Ad oggi, tuttavia, non si sa ancora nulla su trama o possibili interpreti. Ci si potrebbe aspettare di tutto, dallo sviluppo di uno solo dei capitoli della saga di Assassin’s Creed fino a magari un’impostazione in stile Black Mirror, in cui ogni episodio è ambientato in uno specifico periodo storico e di conseguenza un diverso capitolo della serie.

Ovviamente si parla solo di ipotesi!

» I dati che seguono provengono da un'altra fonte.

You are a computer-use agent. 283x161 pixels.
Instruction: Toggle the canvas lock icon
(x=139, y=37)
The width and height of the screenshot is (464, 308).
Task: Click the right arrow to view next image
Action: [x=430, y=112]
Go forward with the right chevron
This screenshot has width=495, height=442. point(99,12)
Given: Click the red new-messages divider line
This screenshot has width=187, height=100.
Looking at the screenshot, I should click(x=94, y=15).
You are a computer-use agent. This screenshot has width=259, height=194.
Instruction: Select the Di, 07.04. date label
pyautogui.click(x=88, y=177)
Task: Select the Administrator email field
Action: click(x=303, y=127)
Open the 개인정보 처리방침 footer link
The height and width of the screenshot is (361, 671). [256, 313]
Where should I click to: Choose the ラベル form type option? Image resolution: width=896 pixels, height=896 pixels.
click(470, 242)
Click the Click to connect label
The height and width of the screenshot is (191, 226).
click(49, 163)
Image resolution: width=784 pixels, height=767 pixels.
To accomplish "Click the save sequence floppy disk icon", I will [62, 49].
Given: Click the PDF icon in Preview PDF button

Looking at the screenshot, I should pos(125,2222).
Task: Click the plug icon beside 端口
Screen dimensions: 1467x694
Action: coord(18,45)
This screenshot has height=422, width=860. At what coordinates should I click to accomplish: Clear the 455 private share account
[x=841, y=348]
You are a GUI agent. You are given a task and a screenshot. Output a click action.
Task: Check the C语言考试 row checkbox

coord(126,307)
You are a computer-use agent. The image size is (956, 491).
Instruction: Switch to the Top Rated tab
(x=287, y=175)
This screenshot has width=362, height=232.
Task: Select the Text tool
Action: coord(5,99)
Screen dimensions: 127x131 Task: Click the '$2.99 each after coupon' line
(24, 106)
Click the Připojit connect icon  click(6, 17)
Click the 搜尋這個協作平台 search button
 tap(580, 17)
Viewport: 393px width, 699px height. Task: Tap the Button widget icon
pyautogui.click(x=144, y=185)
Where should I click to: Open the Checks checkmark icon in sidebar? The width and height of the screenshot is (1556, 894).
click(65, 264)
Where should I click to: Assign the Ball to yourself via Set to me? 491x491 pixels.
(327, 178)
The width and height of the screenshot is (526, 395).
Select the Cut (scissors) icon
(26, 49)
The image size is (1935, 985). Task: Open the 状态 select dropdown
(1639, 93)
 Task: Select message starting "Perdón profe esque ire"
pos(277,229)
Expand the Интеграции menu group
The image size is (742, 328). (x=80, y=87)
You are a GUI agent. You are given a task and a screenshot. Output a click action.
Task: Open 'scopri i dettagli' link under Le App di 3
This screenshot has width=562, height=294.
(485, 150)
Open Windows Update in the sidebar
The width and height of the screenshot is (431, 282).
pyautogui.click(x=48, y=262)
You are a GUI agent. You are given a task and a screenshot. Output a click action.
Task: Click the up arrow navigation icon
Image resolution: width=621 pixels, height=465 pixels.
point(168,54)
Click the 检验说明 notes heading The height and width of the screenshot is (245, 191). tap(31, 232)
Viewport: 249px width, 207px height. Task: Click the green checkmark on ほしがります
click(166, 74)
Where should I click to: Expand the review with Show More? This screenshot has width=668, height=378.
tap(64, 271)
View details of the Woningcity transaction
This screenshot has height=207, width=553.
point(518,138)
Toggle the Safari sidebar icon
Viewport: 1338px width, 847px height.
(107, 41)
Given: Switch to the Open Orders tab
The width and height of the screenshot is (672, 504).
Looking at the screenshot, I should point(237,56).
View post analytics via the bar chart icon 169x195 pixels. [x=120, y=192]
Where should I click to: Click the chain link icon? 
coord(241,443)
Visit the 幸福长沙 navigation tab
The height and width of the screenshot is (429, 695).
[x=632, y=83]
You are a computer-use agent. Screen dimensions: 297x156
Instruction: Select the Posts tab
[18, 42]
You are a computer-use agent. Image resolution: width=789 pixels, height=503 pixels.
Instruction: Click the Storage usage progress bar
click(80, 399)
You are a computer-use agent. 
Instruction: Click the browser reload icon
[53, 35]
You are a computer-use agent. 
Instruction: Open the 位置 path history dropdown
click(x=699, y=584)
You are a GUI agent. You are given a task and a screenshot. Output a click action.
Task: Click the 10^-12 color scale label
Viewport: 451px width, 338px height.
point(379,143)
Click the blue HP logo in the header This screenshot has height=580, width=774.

Purtroppo, però, quel che è certo è che il budget a disposizione degli sviluppatori sarà contenuto, a causa dei tagli imposti da Netflix nell’anno della pandemia.

Il destino della serie, soprattutto in termini di un’eventuale seconda stagione, dipenderà dall’impatto di pubblico che avrà, uno dei principali metri di giudizio utilizzati dal colosso dello streaming nella gestione delle risorse.

Netflix e videogame: un’accoppiata vincente

Netflix non è nuova alla lavorazione di serie tv tratte da videogiochi di successo. Come non pensare, infatti, a The Witcher, adattamento dell’omonimo videogioco, serie tv di enorme successo che ha convinto critica e fan, tanto da convincere Netflix a girare una seconda stagione, in uscita nel 2021, ritardi causa Covid permettendo.

Il filone dei videogiochi, infatti, si sposa bene con i requisiti richiesti da una serie tv. Gran parte dei videogames di successo, infatti, al loro interno non si concentrano solamente sulla giocabilità degli stessi o sulla spettacolarità delle ambientazioni, ma nascono con un focus particolare sulla trama e le storie personali dei propri protagonisti.

The Witcher Credits: Netflix.it

L’utente, infatti, non desidera solamente evadere quando gioca, ma ha voglia di sentirsi coinvolto anche “intellettualmente” nella storia, di farsi conquistare dalle storie dei personaggi. Tutto ciò, ovviamente, si lega perfettamente con i canoni di una serie tv di qualità.

Non resta che restare in attesa di nuove indiscrezioni sul lavoro, che probabilmente non vedrà la luce prima del 2022!